What this task involves :: Please transcribe only the lines that run from the line bearing "Task: Select bold" to the end of the entries, keeping both end lines. Skip the pictures.

Saved data entries:

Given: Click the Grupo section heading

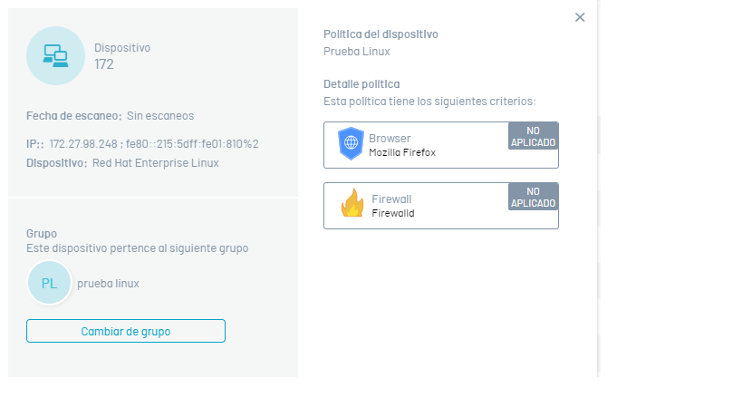Looking at the screenshot, I should 42,234.
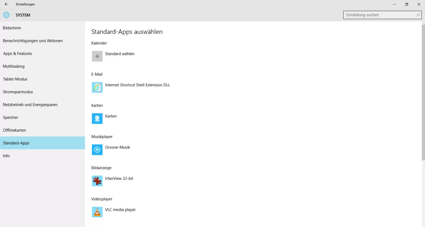425x227 pixels.
Task: Click the Karten app icon
Action: 97,119
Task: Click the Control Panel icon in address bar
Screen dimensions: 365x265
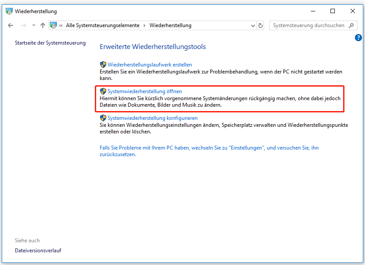Action: click(53, 25)
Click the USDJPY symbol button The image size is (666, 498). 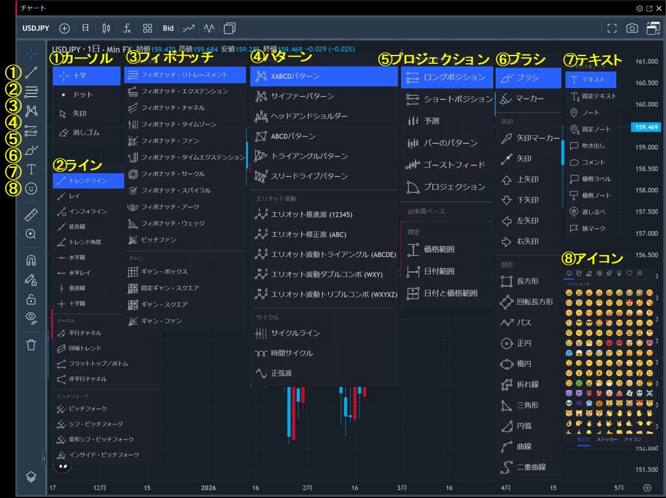pos(35,28)
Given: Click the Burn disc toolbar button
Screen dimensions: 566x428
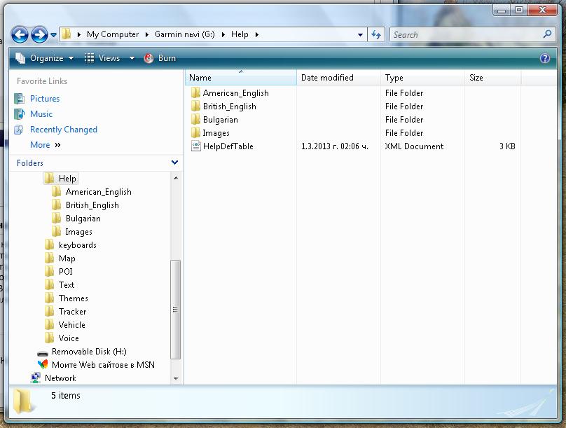Looking at the screenshot, I should tap(160, 58).
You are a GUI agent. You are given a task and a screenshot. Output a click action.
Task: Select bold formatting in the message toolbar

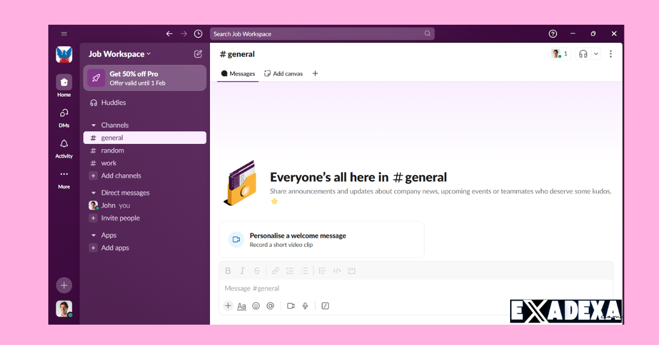(x=228, y=270)
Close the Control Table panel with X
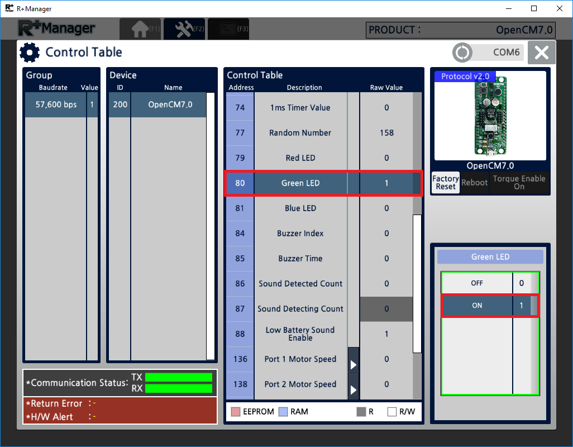573x447 pixels. (x=541, y=53)
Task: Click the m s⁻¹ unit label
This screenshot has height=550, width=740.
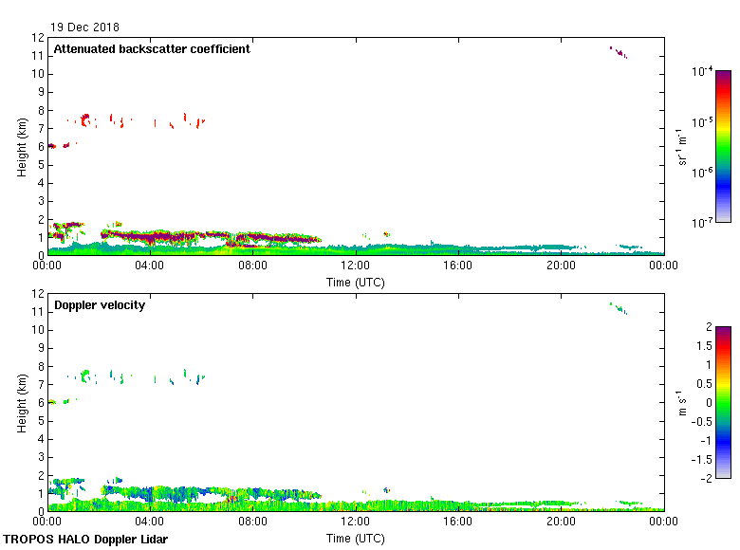Action: [681, 402]
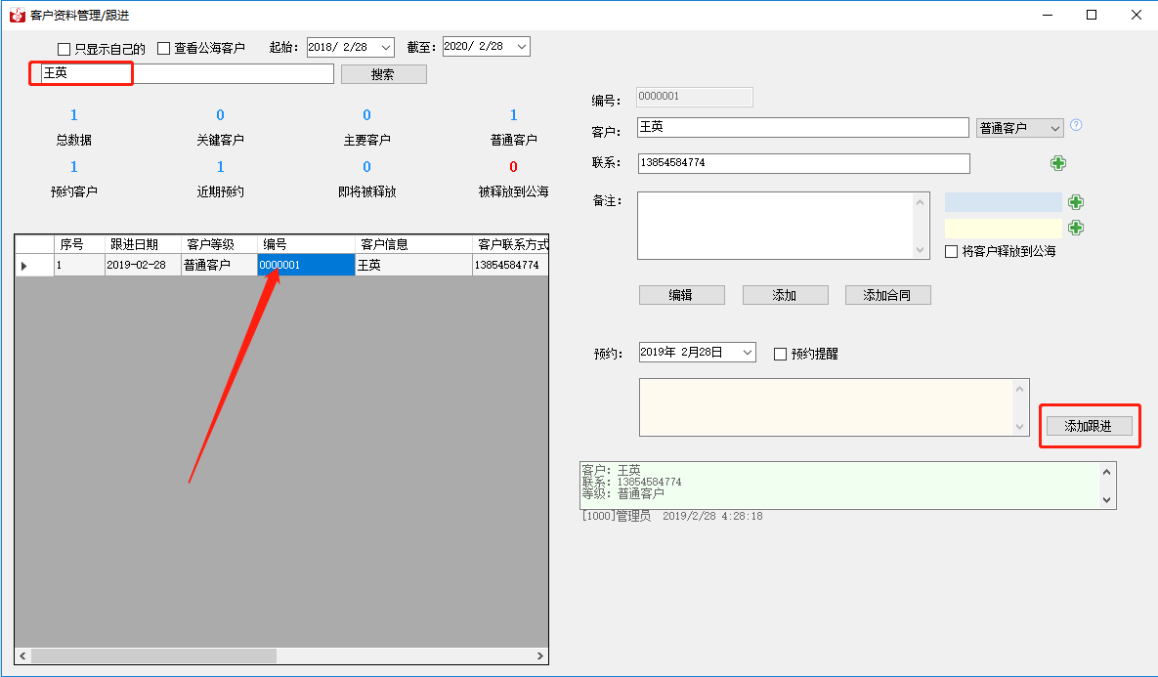Click the app icon in title bar
Screen dimensions: 1158x677
[x=17, y=15]
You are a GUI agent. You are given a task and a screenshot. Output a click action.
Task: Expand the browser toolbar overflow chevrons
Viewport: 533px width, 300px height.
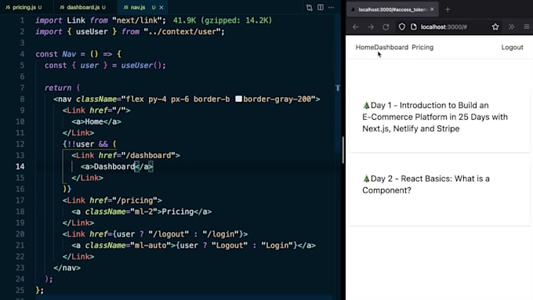[x=511, y=27]

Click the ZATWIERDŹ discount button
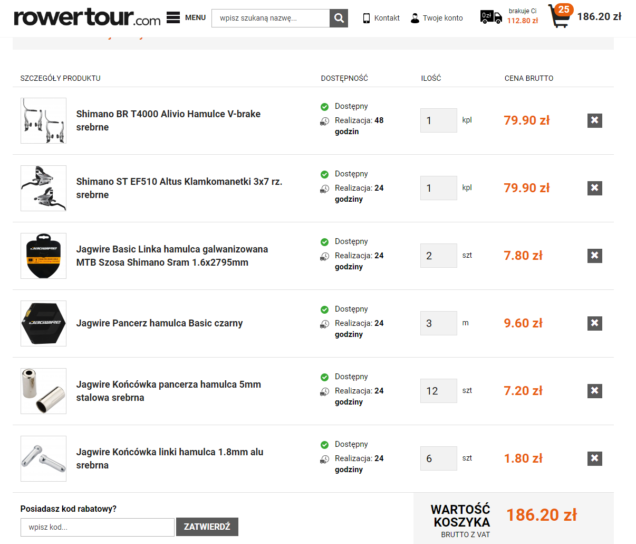(x=207, y=527)
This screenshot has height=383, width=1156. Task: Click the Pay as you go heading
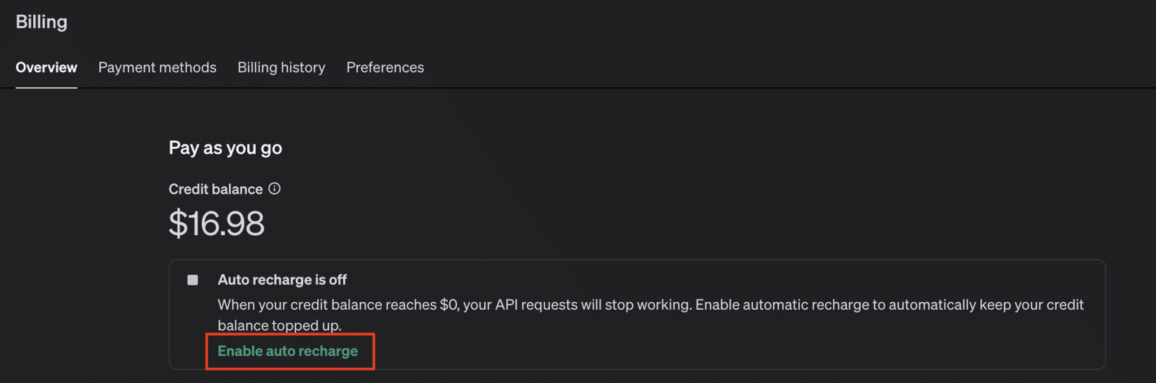pyautogui.click(x=225, y=148)
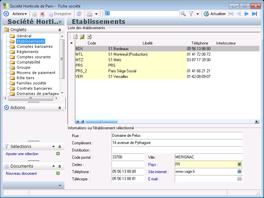
Task: Click the print icon in toolbar
Action: (x=89, y=14)
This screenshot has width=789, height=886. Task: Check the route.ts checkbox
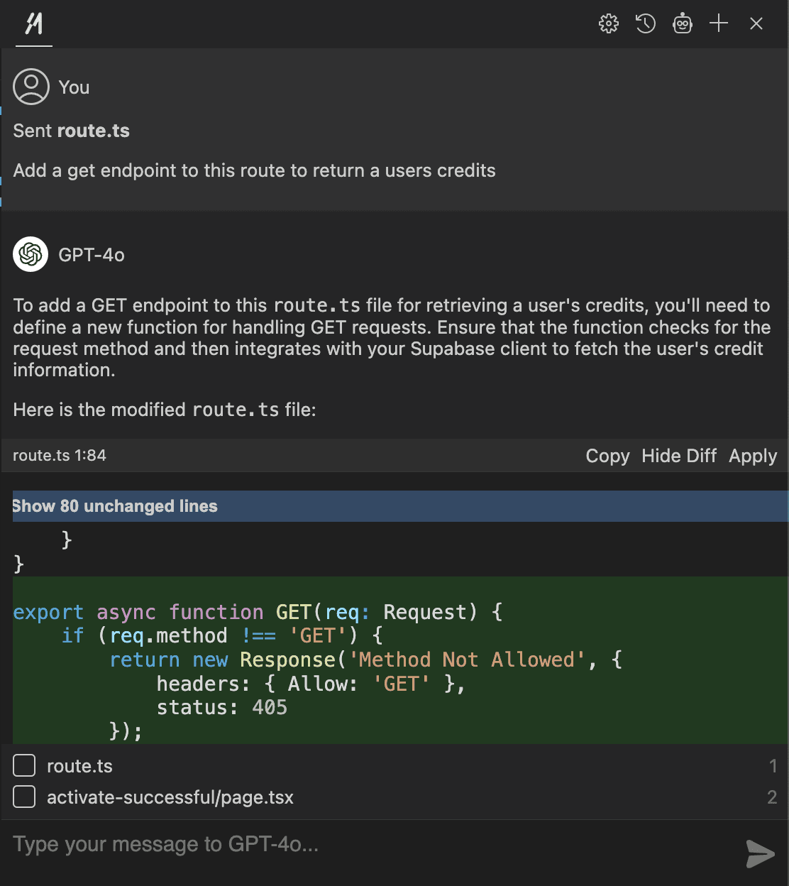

Result of this task ::
Task: Select bold formatting in the message toolbar

(x=228, y=270)
Close the Control Table panel with X
573x447 pixels. (x=541, y=53)
Task: Click the m s⁻¹ unit label
This screenshot has height=550, width=740.
Action: [681, 402]
Click the app icon in title bar
Screen dimensions: 1158x677
[x=17, y=15]
You are a GUI agent. You are given a task and a screenshot. Output a click action.
Task: Expand the browser toolbar overflow chevrons
Viewport: 533px width, 300px height.
[x=511, y=27]

Click the ZATWIERDŹ discount button
(x=207, y=527)
This screenshot has height=383, width=1156. Task: Click the Pay as you go heading
pyautogui.click(x=225, y=148)
Task: Click the print icon in toolbar
Action: (x=89, y=14)
This screenshot has width=789, height=886. Task: Check the route.ts checkbox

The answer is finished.